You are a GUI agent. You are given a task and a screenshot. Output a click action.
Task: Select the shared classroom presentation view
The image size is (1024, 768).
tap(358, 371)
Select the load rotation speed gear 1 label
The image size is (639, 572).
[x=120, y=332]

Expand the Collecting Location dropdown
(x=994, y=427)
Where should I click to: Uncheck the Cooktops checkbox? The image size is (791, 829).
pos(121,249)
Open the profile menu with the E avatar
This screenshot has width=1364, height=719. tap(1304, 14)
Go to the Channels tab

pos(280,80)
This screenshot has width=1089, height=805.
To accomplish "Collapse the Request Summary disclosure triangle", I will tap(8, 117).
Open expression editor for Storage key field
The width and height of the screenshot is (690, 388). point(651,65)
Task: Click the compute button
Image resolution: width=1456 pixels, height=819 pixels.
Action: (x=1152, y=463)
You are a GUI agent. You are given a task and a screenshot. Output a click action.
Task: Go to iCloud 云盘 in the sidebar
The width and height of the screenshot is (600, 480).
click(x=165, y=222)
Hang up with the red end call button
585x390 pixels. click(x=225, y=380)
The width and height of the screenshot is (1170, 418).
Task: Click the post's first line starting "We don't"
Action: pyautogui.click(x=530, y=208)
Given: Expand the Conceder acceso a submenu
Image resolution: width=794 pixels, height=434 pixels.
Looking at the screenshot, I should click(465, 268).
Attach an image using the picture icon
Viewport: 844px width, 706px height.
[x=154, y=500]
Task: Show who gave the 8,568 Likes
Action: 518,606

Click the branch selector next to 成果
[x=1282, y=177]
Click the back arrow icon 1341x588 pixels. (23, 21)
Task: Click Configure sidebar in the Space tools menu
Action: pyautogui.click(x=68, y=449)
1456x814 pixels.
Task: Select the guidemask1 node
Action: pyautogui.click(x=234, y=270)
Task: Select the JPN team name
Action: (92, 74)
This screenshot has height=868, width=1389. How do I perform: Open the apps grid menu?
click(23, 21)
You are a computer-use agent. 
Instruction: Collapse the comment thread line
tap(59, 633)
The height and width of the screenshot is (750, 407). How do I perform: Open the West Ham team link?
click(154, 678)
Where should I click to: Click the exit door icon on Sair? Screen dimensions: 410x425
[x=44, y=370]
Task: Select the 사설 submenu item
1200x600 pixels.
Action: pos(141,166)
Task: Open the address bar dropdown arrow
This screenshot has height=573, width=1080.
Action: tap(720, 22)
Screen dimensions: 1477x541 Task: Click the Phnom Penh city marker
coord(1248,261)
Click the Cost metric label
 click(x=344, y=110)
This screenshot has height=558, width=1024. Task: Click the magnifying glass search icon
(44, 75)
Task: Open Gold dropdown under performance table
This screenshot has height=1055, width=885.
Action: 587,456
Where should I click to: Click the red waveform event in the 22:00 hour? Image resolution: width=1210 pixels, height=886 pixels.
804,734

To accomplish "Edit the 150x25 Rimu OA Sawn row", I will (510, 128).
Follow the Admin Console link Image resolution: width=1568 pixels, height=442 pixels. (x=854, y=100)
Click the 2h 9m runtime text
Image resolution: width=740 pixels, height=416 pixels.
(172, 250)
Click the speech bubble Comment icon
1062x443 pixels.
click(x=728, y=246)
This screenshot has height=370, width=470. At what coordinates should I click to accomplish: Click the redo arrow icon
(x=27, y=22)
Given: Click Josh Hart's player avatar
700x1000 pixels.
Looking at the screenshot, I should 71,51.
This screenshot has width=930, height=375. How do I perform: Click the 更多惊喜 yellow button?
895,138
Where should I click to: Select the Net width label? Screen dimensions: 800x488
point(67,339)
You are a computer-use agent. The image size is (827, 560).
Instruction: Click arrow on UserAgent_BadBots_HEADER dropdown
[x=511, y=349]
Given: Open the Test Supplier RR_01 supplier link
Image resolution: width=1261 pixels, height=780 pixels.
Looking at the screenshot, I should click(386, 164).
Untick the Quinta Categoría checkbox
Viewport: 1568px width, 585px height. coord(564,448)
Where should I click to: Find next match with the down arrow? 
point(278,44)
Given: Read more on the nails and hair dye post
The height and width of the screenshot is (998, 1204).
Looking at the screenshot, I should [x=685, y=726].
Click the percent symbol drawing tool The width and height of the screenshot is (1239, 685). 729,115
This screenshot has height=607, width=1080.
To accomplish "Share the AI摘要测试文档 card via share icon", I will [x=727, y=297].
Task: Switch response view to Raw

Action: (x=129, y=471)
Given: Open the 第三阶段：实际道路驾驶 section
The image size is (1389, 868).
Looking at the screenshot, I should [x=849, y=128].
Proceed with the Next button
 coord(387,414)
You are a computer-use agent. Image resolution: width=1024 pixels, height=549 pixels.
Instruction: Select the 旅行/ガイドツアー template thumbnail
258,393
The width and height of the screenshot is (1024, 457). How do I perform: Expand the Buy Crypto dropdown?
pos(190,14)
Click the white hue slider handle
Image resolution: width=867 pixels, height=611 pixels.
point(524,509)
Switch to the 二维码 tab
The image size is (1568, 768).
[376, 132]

· · · ·

ACTIVITY
The answer consists of the whole listing, restated exactly.

ANSWER BOX
You are a GUI agent. You are given a task and a screenshot. Output a click action.
Task: Select the shared classroom presentation view
The image size is (1024, 768).
tap(358, 371)
Select the load rotation speed gear 1 label
The image size is (639, 572).
[x=120, y=332]

Expand the Collecting Location dropdown
(x=994, y=427)
Where should I click to: Uncheck the Cooktops checkbox? The image size is (791, 829).
pos(121,249)
Open the profile menu with the E avatar
This screenshot has width=1364, height=719. tap(1304, 14)
Go to the Channels tab

pos(280,80)
This screenshot has width=1089, height=805.
To accomplish "Collapse the Request Summary disclosure triangle", I will tap(8, 117).
Open expression editor for Storage key field
The width and height of the screenshot is (690, 388). point(651,65)
Task: Click the compute button
Image resolution: width=1456 pixels, height=819 pixels.
Action: (x=1152, y=463)
You are a GUI agent. You are given a task and a screenshot. Output a click action.
Task: Go to iCloud 云盘 in the sidebar
The width and height of the screenshot is (600, 480).
click(x=165, y=222)
Hang up with the red end call button
585x390 pixels. click(x=225, y=380)
The width and height of the screenshot is (1170, 418).
Task: Click the post's first line starting "We don't"
Action: pyautogui.click(x=530, y=208)
Given: Expand the Conceder acceso a submenu
Image resolution: width=794 pixels, height=434 pixels.
Looking at the screenshot, I should click(465, 268).
Attach an image using the picture icon
Viewport: 844px width, 706px height.
[x=154, y=500]
Task: Show who gave the 8,568 Likes
Action: 518,606

Click the branch selector next to 成果
[x=1282, y=177]
Click the back arrow icon 1341x588 pixels. (23, 21)
Task: Click Configure sidebar in the Space tools menu
Action: pyautogui.click(x=68, y=449)
1456x814 pixels.
Task: Select the guidemask1 node
Action: pyautogui.click(x=234, y=270)
Task: Select the JPN team name
Action: (92, 74)
This screenshot has height=868, width=1389. How do I perform: Open the apps grid menu?
click(23, 21)
You are a computer-use agent. 
Instruction: Collapse the comment thread line
tap(59, 633)
The height and width of the screenshot is (750, 407). How do I perform: Open the West Ham team link?
click(154, 678)
Where should I click to: Click the exit door icon on Sair? Screen dimensions: 410x425
[x=44, y=370]
Task: Select the 사설 submenu item
1200x600 pixels.
Action: pos(141,166)
Task: Open the address bar dropdown arrow
This screenshot has height=573, width=1080.
Action: tap(720, 22)
Screen dimensions: 1477x541 Task: Click the Phnom Penh city marker
coord(1248,261)
Click the Cost metric label
 click(x=344, y=110)
This screenshot has height=558, width=1024. Task: Click the magnifying glass search icon
(44, 75)
Task: Open Gold dropdown under performance table
This screenshot has height=1055, width=885.
Action: 587,456
Where should I click to: Click the red waveform event in the 22:00 hour? Image resolution: width=1210 pixels, height=886 pixels.
804,734

To accomplish "Edit the 150x25 Rimu OA Sawn row", I will (510, 128).
Follow the Admin Console link Image resolution: width=1568 pixels, height=442 pixels. (x=854, y=100)
Click the 2h 9m runtime text
Image resolution: width=740 pixels, height=416 pixels.
(172, 250)
Click the speech bubble Comment icon
1062x443 pixels.
click(x=728, y=246)
This screenshot has height=370, width=470. At what coordinates should I click to accomplish: Click the redo arrow icon
(x=27, y=22)
Given: Click Josh Hart's player avatar
700x1000 pixels.
Looking at the screenshot, I should 71,51.
This screenshot has width=930, height=375. How do I perform: Click the 更多惊喜 yellow button?
895,138
Where should I click to: Select the Net width label? Screen dimensions: 800x488
point(67,339)
You are a computer-use agent. The image size is (827, 560).
Instruction: Click arrow on UserAgent_BadBots_HEADER dropdown
[x=511, y=349]
Given: Open the Test Supplier RR_01 supplier link
Image resolution: width=1261 pixels, height=780 pixels.
Looking at the screenshot, I should click(386, 164).
Untick the Quinta Categoría checkbox
Viewport: 1568px width, 585px height. coord(564,448)
Where should I click to: Find next match with the down arrow? 
point(278,44)
Given: Read more on the nails and hair dye post
The height and width of the screenshot is (998, 1204).
Looking at the screenshot, I should [x=685, y=726].
Click the percent symbol drawing tool The width and height of the screenshot is (1239, 685). 729,115
This screenshot has height=607, width=1080.
To accomplish "Share the AI摘要测试文档 card via share icon", I will [x=727, y=297].
Task: Switch response view to Raw

Action: (x=129, y=471)
Given: Open the 第三阶段：实际道路驾驶 section
The image size is (1389, 868).
Looking at the screenshot, I should [x=849, y=128].
Proceed with the Next button
 coord(387,414)
You are a computer-use agent. Image resolution: width=1024 pixels, height=549 pixels.
Instruction: Select the 旅行/ガイドツアー template thumbnail
258,393
The width and height of the screenshot is (1024, 457). How do I perform: Expand the Buy Crypto dropdown?
pos(190,14)
Click the white hue slider handle
Image resolution: width=867 pixels, height=611 pixels.
point(524,509)
Switch to the 二维码 tab
The image size is (1568, 768).
[376, 132]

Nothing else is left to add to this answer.